Anche quest’anno con l’iniziativa Mimosa d’Acciaio, giunta ormai alla IV edizione, abbiamo scelto di portare nella scuola italiana quattro donne diverse per età, provenienza e ambito, che meritano attenzione e gratitudine. Maria Falcone, Paola Cortellesi, Paola Egonu e Gessica Notaro sono le mimose che quest’anno ci sentiamo di donare idealmente, attraverso i colleghi docenti, alle studentesse e agli studenti di ogni ordine e grado, affinché il senso del dovere e della giustizia, il talento artistico, il coraggio, la resilienza, la diversità come unicità che travalica lo sport e, soprattutto, la storia di ognuna di queste straordinarie donne possa essere esempio e stimolo per andare avanti e dare sempre il meglio di sé.

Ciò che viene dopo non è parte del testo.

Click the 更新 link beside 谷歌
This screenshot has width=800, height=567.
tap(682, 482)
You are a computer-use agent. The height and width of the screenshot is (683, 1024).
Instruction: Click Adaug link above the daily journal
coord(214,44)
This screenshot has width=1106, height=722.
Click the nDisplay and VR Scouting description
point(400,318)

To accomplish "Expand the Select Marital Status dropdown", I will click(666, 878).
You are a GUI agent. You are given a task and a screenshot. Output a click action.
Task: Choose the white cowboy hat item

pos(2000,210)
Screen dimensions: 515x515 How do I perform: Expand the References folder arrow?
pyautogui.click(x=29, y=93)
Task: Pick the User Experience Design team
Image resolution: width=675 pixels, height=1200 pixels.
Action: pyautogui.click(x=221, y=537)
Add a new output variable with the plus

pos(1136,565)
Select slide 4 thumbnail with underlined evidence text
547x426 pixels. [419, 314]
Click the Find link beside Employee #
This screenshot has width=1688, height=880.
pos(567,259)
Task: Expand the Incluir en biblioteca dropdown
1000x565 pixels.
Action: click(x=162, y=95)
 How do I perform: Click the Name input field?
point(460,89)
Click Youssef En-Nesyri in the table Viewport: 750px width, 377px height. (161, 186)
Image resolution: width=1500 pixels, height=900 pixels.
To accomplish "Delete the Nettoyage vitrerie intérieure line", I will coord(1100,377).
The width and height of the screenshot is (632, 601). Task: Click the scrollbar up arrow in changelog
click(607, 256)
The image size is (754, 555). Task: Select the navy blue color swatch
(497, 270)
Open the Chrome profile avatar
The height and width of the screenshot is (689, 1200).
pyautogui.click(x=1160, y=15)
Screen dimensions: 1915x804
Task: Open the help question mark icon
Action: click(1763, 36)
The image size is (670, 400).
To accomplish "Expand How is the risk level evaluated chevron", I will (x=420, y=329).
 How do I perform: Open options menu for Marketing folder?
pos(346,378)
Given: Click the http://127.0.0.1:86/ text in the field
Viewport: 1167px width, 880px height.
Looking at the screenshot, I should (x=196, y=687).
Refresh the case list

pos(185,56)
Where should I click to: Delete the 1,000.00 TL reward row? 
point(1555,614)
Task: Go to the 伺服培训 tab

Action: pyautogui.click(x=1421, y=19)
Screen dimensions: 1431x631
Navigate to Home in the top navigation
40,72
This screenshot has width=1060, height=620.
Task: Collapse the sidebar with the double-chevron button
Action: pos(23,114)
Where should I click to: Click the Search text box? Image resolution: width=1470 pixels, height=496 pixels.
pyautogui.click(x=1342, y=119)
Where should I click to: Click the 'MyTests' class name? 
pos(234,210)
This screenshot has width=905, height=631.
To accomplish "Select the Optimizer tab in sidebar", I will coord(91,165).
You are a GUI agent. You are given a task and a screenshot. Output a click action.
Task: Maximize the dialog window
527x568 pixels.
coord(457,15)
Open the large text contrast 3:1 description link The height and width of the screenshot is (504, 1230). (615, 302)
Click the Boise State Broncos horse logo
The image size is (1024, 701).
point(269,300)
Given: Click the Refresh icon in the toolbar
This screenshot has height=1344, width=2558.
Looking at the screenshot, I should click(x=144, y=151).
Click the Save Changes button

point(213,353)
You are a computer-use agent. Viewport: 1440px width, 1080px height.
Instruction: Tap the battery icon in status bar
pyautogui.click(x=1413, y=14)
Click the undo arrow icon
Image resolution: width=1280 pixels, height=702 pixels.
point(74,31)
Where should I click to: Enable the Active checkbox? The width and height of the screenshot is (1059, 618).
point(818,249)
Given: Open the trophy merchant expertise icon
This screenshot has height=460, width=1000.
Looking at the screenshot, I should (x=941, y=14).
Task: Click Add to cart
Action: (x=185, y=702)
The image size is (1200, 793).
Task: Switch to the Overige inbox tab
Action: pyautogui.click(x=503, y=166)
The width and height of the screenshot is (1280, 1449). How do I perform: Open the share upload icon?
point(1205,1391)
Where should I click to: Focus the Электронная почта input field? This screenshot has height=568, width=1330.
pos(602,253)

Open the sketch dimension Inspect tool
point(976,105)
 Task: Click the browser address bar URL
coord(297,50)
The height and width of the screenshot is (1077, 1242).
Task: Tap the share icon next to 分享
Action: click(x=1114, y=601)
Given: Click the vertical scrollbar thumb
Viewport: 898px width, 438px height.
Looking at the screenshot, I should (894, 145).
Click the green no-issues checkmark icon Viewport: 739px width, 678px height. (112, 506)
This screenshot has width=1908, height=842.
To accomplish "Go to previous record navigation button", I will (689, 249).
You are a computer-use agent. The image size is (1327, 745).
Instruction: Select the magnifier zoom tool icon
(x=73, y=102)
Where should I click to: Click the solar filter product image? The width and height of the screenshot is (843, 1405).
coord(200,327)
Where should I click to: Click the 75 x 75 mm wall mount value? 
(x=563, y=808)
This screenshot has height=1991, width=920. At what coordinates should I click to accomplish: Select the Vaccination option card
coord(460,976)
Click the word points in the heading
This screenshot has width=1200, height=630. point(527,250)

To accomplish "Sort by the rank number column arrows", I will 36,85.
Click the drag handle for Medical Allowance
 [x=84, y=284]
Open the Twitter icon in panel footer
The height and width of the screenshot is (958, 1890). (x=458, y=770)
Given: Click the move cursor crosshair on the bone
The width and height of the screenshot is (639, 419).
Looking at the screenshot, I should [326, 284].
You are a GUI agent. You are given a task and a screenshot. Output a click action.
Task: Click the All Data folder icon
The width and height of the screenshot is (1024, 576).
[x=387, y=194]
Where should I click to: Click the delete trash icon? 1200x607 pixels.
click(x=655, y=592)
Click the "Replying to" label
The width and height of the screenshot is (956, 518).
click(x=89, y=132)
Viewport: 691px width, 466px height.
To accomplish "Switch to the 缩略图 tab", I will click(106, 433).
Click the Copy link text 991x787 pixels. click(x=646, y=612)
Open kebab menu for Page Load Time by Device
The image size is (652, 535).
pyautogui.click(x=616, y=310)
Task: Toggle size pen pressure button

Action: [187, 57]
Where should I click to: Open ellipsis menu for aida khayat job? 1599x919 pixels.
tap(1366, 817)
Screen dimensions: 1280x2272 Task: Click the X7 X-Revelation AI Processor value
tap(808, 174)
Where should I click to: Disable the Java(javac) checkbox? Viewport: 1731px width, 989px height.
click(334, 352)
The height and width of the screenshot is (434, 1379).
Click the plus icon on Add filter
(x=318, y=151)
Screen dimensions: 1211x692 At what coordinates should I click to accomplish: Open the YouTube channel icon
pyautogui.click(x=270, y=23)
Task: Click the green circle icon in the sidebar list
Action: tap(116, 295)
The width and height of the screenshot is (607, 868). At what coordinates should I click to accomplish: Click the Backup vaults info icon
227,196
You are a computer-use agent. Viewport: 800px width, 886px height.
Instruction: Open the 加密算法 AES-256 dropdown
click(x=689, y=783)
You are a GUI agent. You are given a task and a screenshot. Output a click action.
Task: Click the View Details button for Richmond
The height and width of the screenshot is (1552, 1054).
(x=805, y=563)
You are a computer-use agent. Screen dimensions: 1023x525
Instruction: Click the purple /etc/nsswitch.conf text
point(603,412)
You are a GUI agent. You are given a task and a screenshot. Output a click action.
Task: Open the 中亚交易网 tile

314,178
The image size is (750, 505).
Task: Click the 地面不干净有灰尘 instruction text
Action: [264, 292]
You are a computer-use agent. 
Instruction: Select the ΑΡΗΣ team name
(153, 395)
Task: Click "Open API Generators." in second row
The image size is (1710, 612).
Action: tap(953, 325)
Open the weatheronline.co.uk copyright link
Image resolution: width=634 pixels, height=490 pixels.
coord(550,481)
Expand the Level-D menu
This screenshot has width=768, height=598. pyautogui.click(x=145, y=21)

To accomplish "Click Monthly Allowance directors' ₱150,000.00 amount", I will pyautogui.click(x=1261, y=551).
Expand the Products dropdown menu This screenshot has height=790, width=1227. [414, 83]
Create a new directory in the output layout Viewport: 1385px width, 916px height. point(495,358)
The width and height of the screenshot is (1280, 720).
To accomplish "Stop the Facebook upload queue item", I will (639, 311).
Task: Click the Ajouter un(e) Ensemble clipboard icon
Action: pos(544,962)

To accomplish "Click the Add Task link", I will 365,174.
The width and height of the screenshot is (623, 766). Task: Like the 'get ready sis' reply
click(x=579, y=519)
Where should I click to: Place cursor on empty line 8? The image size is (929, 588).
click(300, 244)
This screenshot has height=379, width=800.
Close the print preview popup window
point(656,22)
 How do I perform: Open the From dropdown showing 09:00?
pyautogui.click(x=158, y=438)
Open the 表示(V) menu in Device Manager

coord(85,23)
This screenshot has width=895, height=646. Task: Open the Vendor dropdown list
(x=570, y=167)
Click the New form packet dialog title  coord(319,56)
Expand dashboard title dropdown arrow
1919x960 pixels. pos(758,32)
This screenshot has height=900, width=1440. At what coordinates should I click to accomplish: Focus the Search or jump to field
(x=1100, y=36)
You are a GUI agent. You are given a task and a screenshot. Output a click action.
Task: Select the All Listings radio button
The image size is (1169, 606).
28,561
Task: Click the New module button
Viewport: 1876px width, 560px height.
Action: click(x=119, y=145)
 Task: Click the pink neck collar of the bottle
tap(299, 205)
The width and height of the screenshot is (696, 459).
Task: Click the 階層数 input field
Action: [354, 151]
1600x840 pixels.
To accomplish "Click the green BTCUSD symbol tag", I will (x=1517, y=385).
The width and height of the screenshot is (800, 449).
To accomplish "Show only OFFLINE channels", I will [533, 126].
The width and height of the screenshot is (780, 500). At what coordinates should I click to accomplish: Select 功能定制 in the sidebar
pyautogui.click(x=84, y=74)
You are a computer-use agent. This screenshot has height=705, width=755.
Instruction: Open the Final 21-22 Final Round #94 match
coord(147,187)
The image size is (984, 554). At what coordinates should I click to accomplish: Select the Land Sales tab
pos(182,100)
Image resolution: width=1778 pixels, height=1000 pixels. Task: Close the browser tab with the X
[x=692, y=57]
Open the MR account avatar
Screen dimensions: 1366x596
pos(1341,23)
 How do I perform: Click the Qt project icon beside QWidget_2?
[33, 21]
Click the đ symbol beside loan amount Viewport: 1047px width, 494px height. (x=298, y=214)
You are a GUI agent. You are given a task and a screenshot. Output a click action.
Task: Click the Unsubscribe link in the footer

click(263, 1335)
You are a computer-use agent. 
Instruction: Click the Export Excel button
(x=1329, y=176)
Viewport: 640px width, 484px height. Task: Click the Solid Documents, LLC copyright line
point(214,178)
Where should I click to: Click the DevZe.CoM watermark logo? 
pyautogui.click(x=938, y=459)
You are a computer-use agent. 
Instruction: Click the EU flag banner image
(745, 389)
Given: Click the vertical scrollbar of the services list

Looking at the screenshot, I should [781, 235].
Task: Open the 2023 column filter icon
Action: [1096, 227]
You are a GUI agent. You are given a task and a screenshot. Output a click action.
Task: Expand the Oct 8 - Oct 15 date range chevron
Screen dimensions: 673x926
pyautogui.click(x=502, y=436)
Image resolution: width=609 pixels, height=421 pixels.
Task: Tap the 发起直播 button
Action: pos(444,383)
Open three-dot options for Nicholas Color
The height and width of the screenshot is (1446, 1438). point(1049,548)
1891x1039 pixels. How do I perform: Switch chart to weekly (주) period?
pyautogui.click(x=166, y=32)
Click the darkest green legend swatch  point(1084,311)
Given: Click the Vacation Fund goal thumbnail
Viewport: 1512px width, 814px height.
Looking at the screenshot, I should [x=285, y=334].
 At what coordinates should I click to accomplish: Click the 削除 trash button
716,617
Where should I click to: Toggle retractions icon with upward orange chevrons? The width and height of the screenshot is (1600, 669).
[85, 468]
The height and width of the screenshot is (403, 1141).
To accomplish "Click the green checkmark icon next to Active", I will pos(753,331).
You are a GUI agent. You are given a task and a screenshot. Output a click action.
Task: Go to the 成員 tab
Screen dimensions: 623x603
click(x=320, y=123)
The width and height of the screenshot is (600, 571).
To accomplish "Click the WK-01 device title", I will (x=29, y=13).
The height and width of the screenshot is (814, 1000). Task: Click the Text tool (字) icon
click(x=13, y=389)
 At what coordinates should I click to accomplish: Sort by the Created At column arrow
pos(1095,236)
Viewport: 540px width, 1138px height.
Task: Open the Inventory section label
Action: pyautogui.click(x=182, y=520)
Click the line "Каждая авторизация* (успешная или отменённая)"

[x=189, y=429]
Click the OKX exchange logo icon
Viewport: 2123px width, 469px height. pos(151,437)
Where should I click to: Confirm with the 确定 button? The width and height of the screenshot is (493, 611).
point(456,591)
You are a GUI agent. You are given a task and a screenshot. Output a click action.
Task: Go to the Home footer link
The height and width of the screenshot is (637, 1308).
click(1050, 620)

Il CNDDU esprime sentimenti di ammirazione e gratitudine per le quattro mimose d’acciaio che contribuiscono all’emancipazione femminile dell’Italia e che con il loro vissuto ispirano e incarnano tante donne. Quest’anno abbiamo deciso di conferire all’ UNANIMITA’ il titolo di Mimosa d’Acciaio 2024 alla dott.ssa Maria Falcone con la seguente motivazione: Per l’instancabile impegno alla promozione di una cultura della Legalità e contro le mafie; per la conservazione della Memoria storica perseguita attraverso nobilissime attività pedagogico-educative sempre in linea con la scuola; per il coraggio, il senso del dovere e l’amore assoluto per la Giustizia.